Muokkaa

Jaa


Troubleshoot SQL Insights (preview)

Applies to: Azure SQL Database Azure SQL Managed Instance

Important

SQL Insights (preview) will be retired on 31 December 2024. We recommend that you transition to database watcher for Azure SQL (preview) or another database monitoring solution by that date.

Database watcher is the recommended monitoring solution for scenarios that require low data collection latency, estate-level monitoring, comprehensive monitoring data including query-level details, and support for advanced analytics on collected monitoring data. At this time, database watcher supports Azure SQL Database and Azure SQL Managed Instance.

After 31 December 2024, SQL Insights (preview) will not be supported and will not be available in the Azure portal. You will retain any existing monitoring data collected by SQL Insights in your Log Analytics workspace.

To troubleshoot data collection issues in SQL Insights (preview), check the status of the monitoring machine on the Manage profile tab. The statuses are:

  • Collecting
  • Not collecting
  • Collecting with errors

Select the status to see logs and more details that might help you resolve the problem.

Screenshot that shows a monitoring machine status.

Status: Not collecting

The monitoring machine has a status of Not collecting if there's no data in InsightsMetrics for SQL in the last 10 minutes.

Make sure that you're trying to collect data from a supported version of SQL. For example, trying to collect data with a valid profile and connection string but from an unsupported version of Azure SQL Database will result in a Not collecting status.

SQL Insights (preview) uses the following query to retrieve this information:

InsightsMetrics
    | extend Tags = todynamic(Tags) 
    | extend SqlInstance = tostring(Tags.sql_instance) 
    | where TimeGenerated > ago(10m) and isnotempty(SqlInstance) and Namespace == 'sqlserver_server_properties' and Name == 'uptime' 

Check if any logs from Telegraf help identify the root cause the problem.
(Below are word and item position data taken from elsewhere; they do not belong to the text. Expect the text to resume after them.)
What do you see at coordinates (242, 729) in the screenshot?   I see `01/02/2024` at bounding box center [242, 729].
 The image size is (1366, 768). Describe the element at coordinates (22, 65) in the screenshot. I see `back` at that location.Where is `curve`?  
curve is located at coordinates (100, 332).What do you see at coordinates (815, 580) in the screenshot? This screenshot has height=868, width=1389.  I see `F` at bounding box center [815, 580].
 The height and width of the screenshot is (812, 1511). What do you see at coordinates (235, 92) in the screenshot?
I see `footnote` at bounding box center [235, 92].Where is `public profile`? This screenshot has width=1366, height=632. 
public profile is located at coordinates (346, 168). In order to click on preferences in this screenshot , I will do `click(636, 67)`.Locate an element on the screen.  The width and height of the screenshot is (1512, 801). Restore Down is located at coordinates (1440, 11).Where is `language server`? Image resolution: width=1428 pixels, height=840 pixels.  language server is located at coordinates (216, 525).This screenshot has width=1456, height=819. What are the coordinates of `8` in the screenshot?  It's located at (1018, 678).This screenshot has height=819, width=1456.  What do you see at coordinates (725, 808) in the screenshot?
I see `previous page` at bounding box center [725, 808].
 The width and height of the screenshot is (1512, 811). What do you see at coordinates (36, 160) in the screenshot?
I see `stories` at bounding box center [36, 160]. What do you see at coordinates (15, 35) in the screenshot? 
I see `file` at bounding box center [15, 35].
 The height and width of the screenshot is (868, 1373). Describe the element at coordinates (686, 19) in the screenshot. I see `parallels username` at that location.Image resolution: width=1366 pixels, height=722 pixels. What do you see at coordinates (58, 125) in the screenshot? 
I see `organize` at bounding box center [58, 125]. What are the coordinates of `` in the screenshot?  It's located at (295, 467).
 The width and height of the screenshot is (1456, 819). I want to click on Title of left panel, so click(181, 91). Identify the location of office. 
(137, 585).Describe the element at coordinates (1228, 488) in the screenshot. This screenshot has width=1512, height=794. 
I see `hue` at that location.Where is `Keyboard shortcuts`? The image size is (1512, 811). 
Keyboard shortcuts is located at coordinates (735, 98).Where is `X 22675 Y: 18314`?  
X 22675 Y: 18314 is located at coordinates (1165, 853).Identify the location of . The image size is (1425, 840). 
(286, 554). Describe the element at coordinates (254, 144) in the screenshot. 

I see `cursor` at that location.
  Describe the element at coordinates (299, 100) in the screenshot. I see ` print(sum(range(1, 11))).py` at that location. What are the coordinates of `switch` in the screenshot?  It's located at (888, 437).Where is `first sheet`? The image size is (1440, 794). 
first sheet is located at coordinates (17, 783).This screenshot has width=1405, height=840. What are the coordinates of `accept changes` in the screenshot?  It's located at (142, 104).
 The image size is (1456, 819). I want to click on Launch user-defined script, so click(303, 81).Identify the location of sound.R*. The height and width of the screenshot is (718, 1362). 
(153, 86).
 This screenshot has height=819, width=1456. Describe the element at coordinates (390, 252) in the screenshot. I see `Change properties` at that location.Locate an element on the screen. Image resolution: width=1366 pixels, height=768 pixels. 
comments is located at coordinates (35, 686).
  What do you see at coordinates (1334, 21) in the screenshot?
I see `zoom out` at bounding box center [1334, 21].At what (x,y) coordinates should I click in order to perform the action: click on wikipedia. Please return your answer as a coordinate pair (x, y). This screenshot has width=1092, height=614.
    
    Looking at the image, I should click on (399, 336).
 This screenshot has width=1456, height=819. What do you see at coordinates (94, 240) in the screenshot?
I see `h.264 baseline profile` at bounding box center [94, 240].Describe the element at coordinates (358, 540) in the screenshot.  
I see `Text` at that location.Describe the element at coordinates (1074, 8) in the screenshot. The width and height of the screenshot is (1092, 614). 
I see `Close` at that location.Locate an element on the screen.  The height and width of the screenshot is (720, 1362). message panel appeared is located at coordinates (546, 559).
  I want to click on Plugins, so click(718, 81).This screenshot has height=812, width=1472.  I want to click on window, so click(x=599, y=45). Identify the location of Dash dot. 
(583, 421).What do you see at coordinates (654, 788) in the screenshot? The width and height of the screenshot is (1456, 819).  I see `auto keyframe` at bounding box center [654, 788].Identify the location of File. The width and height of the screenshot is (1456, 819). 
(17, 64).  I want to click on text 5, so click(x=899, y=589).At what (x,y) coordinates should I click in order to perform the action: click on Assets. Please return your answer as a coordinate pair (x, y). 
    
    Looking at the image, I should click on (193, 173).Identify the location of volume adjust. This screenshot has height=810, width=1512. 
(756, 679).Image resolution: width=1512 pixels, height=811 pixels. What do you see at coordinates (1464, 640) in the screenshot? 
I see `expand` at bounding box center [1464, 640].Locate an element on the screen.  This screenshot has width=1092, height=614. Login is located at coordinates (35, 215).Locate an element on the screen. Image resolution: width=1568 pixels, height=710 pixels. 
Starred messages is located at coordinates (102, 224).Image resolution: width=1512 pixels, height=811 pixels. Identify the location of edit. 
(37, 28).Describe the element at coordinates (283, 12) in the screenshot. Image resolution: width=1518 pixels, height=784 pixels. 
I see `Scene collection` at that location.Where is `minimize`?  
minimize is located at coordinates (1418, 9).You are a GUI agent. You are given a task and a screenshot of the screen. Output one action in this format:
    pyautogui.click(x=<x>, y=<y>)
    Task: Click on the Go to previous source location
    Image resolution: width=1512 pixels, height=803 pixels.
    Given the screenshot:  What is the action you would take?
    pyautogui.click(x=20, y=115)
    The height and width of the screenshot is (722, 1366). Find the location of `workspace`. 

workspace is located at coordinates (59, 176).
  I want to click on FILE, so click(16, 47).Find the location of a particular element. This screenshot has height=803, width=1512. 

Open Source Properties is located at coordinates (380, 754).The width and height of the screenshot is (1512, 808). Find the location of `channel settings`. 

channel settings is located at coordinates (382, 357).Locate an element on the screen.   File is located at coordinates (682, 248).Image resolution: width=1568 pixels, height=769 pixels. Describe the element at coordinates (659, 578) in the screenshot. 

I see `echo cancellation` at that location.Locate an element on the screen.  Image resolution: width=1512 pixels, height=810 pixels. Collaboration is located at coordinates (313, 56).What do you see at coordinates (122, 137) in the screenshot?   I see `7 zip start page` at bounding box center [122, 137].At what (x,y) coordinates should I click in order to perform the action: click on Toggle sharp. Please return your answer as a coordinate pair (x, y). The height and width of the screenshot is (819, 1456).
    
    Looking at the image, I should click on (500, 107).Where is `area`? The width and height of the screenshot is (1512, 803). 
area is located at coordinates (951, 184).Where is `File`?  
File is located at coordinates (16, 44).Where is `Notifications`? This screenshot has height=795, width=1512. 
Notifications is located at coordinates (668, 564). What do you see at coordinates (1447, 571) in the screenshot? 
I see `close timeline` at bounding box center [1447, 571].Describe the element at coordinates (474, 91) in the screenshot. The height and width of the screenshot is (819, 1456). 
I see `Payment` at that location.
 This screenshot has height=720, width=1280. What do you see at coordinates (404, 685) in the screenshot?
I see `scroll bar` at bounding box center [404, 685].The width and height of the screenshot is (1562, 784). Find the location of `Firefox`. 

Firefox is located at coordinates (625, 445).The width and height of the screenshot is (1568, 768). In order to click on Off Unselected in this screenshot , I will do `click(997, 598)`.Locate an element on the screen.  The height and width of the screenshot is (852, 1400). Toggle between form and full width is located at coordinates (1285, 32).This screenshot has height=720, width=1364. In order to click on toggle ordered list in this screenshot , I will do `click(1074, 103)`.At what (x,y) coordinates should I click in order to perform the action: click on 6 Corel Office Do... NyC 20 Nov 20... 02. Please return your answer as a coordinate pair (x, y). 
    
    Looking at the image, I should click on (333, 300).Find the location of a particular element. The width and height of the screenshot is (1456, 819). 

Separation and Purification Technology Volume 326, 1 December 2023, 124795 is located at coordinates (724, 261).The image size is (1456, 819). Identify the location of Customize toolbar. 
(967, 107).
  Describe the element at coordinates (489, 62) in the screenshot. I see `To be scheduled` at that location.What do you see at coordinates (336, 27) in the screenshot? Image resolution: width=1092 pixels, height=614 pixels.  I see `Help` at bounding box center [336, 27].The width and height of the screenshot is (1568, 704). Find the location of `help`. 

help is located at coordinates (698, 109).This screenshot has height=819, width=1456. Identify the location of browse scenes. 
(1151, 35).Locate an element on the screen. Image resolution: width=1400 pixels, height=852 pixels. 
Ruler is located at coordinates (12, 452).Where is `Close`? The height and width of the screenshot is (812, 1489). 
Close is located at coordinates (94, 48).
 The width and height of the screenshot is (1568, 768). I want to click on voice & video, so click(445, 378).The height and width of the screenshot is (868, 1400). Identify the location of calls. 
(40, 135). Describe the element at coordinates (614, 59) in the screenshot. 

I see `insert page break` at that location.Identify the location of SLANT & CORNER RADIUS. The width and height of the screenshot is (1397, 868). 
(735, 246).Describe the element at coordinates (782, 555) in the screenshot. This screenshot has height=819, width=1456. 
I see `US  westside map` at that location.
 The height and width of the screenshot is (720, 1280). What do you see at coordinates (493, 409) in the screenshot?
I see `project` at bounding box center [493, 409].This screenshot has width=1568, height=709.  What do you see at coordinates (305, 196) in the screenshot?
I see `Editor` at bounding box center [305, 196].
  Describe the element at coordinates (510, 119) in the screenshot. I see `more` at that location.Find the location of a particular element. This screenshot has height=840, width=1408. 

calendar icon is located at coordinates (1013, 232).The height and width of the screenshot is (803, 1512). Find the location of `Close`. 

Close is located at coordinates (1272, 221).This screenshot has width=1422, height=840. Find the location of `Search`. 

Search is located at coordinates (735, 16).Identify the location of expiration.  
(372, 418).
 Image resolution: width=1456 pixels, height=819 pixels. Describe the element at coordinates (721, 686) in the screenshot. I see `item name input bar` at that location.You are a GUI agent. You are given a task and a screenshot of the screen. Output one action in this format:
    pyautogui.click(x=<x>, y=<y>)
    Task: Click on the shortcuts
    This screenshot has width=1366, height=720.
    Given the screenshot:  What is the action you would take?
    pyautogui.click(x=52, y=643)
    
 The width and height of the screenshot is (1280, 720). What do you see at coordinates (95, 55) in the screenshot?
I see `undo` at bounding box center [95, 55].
If there are log entries, you can select Not collecting and check the logs and troubleshooting info for common problems.

If there are no log entries, check the logs on the monitoring virtual machine for the following services installed by two virtual machine extensions:

  • Microsoft.Azure.Monitor.AzureMonitorLinuxAgent
    • Service: mdsd
  • Microsoft.Azure.Monitor.Workloads.Workload.WLILinuxExtension
    • Service: wli
    • Service: telegraf
    • Service: fluent-bit
    • Extension log to check installation failures: /var/log/azure/Microsoft.Azure.Monitor.Workloads.Workload.WLILinuxExtension/wlilogs.log

wli service logs

Service logs: /var/log/wli.log

To see recent logs: tail -n 100 -f /var/log/wli.log

If you see the following error log, there's a problem with the mdsd service: 2021-01-27T06:09:28Z [Error] Failed to get config data. Error message: dial unix /var/run/mdsd/default_fluent.socket: connect: no such file or directory .

Telegraf service logs

Service logs: /var/log/telegraf/telegraf.log

To see recent logs: tail -n 100 -f /var/log/ms-telegraf/telegraf.log

To see recent error and warning logs: tail -n 1000 /var/log/ms-telegraf/telegraf.log | grep "E\!\|W!"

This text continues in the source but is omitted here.